3) The scientific community will benefit from increased knowledge of the impact of climate change on non-model, perennial crops which are often poorly studied in comparison with annual species. We plan to produce 6 open access papers from this project spanning the continuum from frontier research into transcriptomics to verification in animals.
4) Policy makers on the reduction of greenhouse gas emissions will benefit from the outputs of this project through improved understanding of effects of climate change on forage digestion and hence on the knock on effects for meeting emission targets set for livestock.

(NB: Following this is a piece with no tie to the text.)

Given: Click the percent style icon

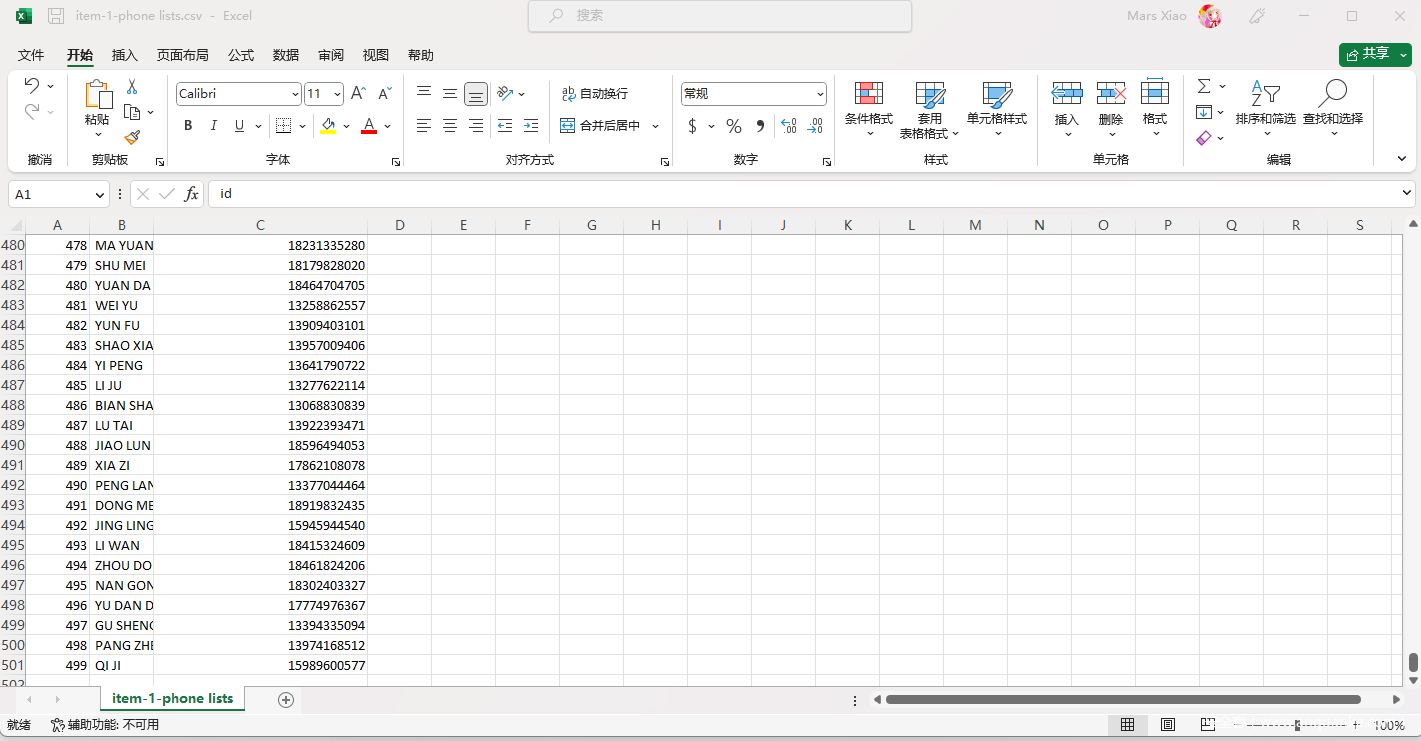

5) There will be a strong training aspect in this project. The PDRAs will benefit from experience of a multifaceted project. They will be expected to present the work at conferences and contribute to writing of publications, so developing their career skills.
6) Consumers will benefit from increased sustainability of ruminant farming delivering cost-effective animal protein. The public will also gain from the environmental benefits in addressing ruminant efficiency thus reducing waste production, which contributes to greenhouse gas emissions and run off from fields. Finally, the gains made in animal productivity by correct tailoring of the forage grass varieties in 2050 will potentially reducing land dedicated to grazing that could be used for growing food crops, and hence both directly and indirectly support food security.